> **Exercise requirements**
Edit the rows below by replacing every occurrence of "computer-use agent" with "desktop automation agent", and reproduce them in full with all other text unchanged.

> **Provided data**
::::

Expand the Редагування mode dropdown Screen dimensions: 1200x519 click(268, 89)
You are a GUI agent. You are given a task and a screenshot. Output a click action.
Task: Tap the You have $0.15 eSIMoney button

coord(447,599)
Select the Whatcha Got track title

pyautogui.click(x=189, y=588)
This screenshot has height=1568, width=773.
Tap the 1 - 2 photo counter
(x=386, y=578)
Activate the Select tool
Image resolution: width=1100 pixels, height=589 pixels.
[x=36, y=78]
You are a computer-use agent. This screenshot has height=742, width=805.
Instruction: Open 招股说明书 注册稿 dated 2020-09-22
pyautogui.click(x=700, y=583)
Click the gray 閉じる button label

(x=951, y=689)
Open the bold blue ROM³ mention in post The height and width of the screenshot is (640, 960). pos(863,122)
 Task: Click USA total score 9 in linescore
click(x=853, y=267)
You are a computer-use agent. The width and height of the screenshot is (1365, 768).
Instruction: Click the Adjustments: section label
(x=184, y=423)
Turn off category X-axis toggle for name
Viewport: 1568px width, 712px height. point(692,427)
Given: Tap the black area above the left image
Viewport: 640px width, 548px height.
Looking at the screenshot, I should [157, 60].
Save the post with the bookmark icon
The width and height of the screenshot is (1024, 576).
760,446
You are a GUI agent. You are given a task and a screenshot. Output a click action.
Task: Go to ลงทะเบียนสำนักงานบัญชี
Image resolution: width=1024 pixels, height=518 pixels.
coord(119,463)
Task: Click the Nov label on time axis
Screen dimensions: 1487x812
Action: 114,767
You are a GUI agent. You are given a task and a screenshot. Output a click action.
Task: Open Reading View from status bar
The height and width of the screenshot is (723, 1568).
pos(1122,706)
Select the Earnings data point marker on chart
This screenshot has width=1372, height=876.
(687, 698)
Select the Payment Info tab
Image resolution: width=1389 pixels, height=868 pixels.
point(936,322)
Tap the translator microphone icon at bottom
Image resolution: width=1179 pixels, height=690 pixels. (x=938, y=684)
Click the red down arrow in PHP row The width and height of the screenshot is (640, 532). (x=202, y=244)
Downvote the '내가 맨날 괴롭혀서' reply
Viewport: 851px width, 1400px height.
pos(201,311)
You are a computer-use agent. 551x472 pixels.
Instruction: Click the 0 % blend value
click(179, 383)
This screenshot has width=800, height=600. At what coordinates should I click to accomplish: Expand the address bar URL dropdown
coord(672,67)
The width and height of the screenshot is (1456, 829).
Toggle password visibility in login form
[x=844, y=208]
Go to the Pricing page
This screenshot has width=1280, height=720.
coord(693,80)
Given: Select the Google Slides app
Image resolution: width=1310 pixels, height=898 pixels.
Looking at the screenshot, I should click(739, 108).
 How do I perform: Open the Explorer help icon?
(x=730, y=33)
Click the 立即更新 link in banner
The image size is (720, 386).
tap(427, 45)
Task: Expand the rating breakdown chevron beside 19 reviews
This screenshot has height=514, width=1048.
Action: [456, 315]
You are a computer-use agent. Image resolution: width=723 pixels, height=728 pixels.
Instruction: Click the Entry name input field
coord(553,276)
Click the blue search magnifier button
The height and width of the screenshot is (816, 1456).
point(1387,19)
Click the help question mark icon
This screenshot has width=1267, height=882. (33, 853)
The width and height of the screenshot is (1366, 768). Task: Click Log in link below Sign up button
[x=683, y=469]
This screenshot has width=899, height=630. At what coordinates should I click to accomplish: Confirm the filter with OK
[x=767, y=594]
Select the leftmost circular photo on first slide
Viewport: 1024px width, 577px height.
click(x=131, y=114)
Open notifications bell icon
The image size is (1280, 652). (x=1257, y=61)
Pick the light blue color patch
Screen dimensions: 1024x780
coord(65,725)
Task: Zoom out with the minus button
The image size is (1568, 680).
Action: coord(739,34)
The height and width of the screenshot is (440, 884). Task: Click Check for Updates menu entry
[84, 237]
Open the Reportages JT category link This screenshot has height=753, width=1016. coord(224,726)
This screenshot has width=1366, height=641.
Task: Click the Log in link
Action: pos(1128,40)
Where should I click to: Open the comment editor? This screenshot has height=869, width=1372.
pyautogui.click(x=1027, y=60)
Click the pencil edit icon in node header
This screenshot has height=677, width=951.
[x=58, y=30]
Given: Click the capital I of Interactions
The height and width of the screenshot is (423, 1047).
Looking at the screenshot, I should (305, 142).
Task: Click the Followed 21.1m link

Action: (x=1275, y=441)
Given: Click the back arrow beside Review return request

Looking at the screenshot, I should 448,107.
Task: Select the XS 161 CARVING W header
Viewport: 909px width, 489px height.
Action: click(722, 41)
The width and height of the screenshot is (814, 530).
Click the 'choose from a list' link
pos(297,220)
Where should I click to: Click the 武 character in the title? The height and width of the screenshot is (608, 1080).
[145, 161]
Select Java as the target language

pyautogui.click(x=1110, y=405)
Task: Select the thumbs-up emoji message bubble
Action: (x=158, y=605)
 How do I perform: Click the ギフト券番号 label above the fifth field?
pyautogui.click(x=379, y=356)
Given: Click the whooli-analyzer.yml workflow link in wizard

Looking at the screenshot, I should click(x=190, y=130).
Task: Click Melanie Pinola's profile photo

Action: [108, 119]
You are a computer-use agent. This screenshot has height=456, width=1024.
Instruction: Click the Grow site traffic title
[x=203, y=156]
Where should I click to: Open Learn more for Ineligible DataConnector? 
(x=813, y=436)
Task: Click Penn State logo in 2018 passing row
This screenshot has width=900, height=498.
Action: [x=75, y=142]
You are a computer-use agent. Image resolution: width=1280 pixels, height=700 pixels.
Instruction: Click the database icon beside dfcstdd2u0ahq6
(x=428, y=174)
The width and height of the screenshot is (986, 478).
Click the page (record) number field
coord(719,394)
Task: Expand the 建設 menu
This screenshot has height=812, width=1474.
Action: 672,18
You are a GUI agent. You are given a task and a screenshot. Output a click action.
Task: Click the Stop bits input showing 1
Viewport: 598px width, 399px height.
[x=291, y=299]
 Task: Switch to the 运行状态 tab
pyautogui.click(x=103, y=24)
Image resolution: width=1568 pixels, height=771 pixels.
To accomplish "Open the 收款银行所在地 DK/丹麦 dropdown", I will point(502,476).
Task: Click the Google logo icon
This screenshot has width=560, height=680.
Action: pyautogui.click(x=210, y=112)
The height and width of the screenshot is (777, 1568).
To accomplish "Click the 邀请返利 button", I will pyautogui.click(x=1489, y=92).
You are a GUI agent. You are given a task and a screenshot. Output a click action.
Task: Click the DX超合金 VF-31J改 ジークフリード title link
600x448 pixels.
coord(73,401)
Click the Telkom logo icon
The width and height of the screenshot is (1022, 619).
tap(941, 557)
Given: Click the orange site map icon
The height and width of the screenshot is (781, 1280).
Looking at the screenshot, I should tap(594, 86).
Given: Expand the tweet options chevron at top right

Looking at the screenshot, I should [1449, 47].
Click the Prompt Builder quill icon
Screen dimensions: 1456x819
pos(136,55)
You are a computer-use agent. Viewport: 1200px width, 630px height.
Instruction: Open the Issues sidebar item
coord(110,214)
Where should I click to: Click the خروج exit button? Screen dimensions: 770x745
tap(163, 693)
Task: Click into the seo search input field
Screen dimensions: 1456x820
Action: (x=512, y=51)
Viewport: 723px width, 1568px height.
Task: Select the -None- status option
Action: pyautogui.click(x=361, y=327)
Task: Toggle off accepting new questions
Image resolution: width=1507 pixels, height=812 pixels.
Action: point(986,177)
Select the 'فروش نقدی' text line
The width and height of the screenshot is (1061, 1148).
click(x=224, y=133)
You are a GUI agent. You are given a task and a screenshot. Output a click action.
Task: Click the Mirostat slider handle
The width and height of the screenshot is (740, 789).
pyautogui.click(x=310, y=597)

::::

> **Written response**
Expand the Редагування mode dropdown Screen dimensions: 1200x519 click(268, 89)
You are a GUI agent. You are given a task and a screenshot. Output a click action.
Task: Tap the You have $0.15 eSIMoney button

coord(447,599)
Select the Whatcha Got track title

pyautogui.click(x=189, y=588)
This screenshot has height=1568, width=773.
Tap the 1 - 2 photo counter
(x=386, y=578)
Activate the Select tool
Image resolution: width=1100 pixels, height=589 pixels.
[x=36, y=78]
You are a desktop automation agent. This screenshot has height=742, width=805.
Instruction: Open 招股说明书 注册稿 dated 2020-09-22
pyautogui.click(x=700, y=583)
Click the gray 閉じる button label

(x=951, y=689)
Open the bold blue ROM³ mention in post The height and width of the screenshot is (640, 960). pos(863,122)
 Task: Click USA total score 9 in linescore
click(x=853, y=267)
You are a desktop automation agent. The width and height of the screenshot is (1365, 768).
Instruction: Click the Adjustments: section label
(x=184, y=423)
Turn off category X-axis toggle for name
Viewport: 1568px width, 712px height. point(692,427)
Given: Tap the black area above the left image
Viewport: 640px width, 548px height.
Looking at the screenshot, I should [157, 60].
Save the post with the bookmark icon
The width and height of the screenshot is (1024, 576).
760,446
You are a GUI agent. You are given a task and a screenshot. Output a click action.
Task: Go to ลงทะเบียนสำนักงานบัญชี
Image resolution: width=1024 pixels, height=518 pixels.
coord(119,463)
Task: Click the Nov label on time axis
Screen dimensions: 1487x812
Action: 114,767
You are a GUI agent. You are given a task and a screenshot. Output a click action.
Task: Open Reading View from status bar
The height and width of the screenshot is (723, 1568).
pos(1122,706)
Select the Earnings data point marker on chart
This screenshot has width=1372, height=876.
(687, 698)
Select the Payment Info tab
Image resolution: width=1389 pixels, height=868 pixels.
point(936,322)
Tap the translator microphone icon at bottom
Image resolution: width=1179 pixels, height=690 pixels. (x=938, y=684)
Click the red down arrow in PHP row The width and height of the screenshot is (640, 532). (x=202, y=244)
Downvote the '내가 맨날 괴롭혀서' reply
Viewport: 851px width, 1400px height.
pos(201,311)
You are a desktop automation agent. 551x472 pixels.
Instruction: Click the 0 % blend value
click(179, 383)
This screenshot has width=800, height=600. At what coordinates should I click to accomplish: Expand the address bar URL dropdown
coord(672,67)
The width and height of the screenshot is (1456, 829).
Toggle password visibility in login form
[x=844, y=208]
Go to the Pricing page
This screenshot has width=1280, height=720.
coord(693,80)
Given: Select the Google Slides app
Image resolution: width=1310 pixels, height=898 pixels.
Looking at the screenshot, I should click(739, 108).
 How do I perform: Open the Explorer help icon?
(x=730, y=33)
Click the 立即更新 link in banner
The image size is (720, 386).
tap(427, 45)
Task: Expand the rating breakdown chevron beside 19 reviews
This screenshot has height=514, width=1048.
Action: [456, 315]
You are a desktop automation agent. Image resolution: width=723 pixels, height=728 pixels.
Instruction: Click the Entry name input field
coord(553,276)
Click the blue search magnifier button
The height and width of the screenshot is (816, 1456).
point(1387,19)
Click the help question mark icon
This screenshot has width=1267, height=882. (33, 853)
The width and height of the screenshot is (1366, 768). Task: Click Log in link below Sign up button
[x=683, y=469]
This screenshot has width=899, height=630. At what coordinates should I click to accomplish: Confirm the filter with OK
[x=767, y=594]
Select the leftmost circular photo on first slide
Viewport: 1024px width, 577px height.
click(x=131, y=114)
Open notifications bell icon
The image size is (1280, 652). (x=1257, y=61)
Pick the light blue color patch
Screen dimensions: 1024x780
coord(65,725)
Task: Zoom out with the minus button
The image size is (1568, 680).
Action: coord(739,34)
The height and width of the screenshot is (440, 884). Task: Click Check for Updates menu entry
[84, 237]
Open the Reportages JT category link This screenshot has height=753, width=1016. coord(224,726)
This screenshot has width=1366, height=641.
Task: Click the Log in link
Action: pos(1128,40)
Where should I click to: Open the comment editor? This screenshot has height=869, width=1372.
pyautogui.click(x=1027, y=60)
Click the pencil edit icon in node header
This screenshot has height=677, width=951.
[x=58, y=30]
Given: Click the capital I of Interactions
The height and width of the screenshot is (423, 1047).
Looking at the screenshot, I should (305, 142).
Task: Click the Followed 21.1m link

Action: (x=1275, y=441)
Given: Click the back arrow beside Review return request

Looking at the screenshot, I should 448,107.
Task: Select the XS 161 CARVING W header
Viewport: 909px width, 489px height.
Action: click(722, 41)
The width and height of the screenshot is (814, 530).
Click the 'choose from a list' link
pos(297,220)
Where should I click to: Click the 武 character in the title? The height and width of the screenshot is (608, 1080).
[145, 161]
Select Java as the target language

pyautogui.click(x=1110, y=405)
Task: Select the thumbs-up emoji message bubble
Action: (x=158, y=605)
 How do I perform: Click the ギフト券番号 label above the fifth field?
pyautogui.click(x=379, y=356)
Given: Click the whooli-analyzer.yml workflow link in wizard

Looking at the screenshot, I should click(x=190, y=130).
Task: Click Melanie Pinola's profile photo

Action: [108, 119]
You are a desktop automation agent. This screenshot has height=456, width=1024.
Instruction: Click the Grow site traffic title
[x=203, y=156]
Where should I click to: Open Learn more for Ineligible DataConnector? 
(x=813, y=436)
Task: Click Penn State logo in 2018 passing row
This screenshot has width=900, height=498.
Action: [x=75, y=142]
You are a desktop automation agent. Image resolution: width=1280 pixels, height=700 pixels.
Instruction: Click the database icon beside dfcstdd2u0ahq6
(x=428, y=174)
The width and height of the screenshot is (986, 478).
Click the page (record) number field
coord(719,394)
Task: Expand the 建設 menu
This screenshot has height=812, width=1474.
Action: 672,18
You are a GUI agent. You are given a task and a screenshot. Output a click action.
Task: Click the Stop bits input showing 1
Viewport: 598px width, 399px height.
[x=291, y=299]
 Task: Switch to the 运行状态 tab
pyautogui.click(x=103, y=24)
Image resolution: width=1568 pixels, height=771 pixels.
To accomplish "Open the 收款银行所在地 DK/丹麦 dropdown", I will point(502,476).
Task: Click the Google logo icon
This screenshot has width=560, height=680.
Action: pyautogui.click(x=210, y=112)
The height and width of the screenshot is (777, 1568).
To accomplish "Click the 邀请返利 button", I will pyautogui.click(x=1489, y=92).
You are a GUI agent. You are given a task and a screenshot. Output a click action.
Task: Click the DX超合金 VF-31J改 ジークフリード title link
600x448 pixels.
coord(73,401)
Click the Telkom logo icon
The width and height of the screenshot is (1022, 619).
tap(941, 557)
Given: Click the orange site map icon
The height and width of the screenshot is (781, 1280).
Looking at the screenshot, I should tap(594, 86).
Given: Expand the tweet options chevron at top right

Looking at the screenshot, I should [1449, 47].
Click the Prompt Builder quill icon
Screen dimensions: 1456x819
pos(136,55)
You are a desktop automation agent. Viewport: 1200px width, 630px height.
Instruction: Open the Issues sidebar item
coord(110,214)
Where should I click to: Click the خروج exit button? Screen dimensions: 770x745
tap(163, 693)
Task: Click into the seo search input field
Screen dimensions: 1456x820
Action: (x=512, y=51)
Viewport: 723px width, 1568px height.
Task: Select the -None- status option
Action: pyautogui.click(x=361, y=327)
Task: Toggle off accepting new questions
Image resolution: width=1507 pixels, height=812 pixels.
Action: point(986,177)
Select the 'فروش نقدی' text line
The width and height of the screenshot is (1061, 1148).
click(x=224, y=133)
You are a GUI agent. You are given a task and a screenshot. Output a click action.
Task: Click the Mirostat slider handle
The width and height of the screenshot is (740, 789).
pyautogui.click(x=310, y=597)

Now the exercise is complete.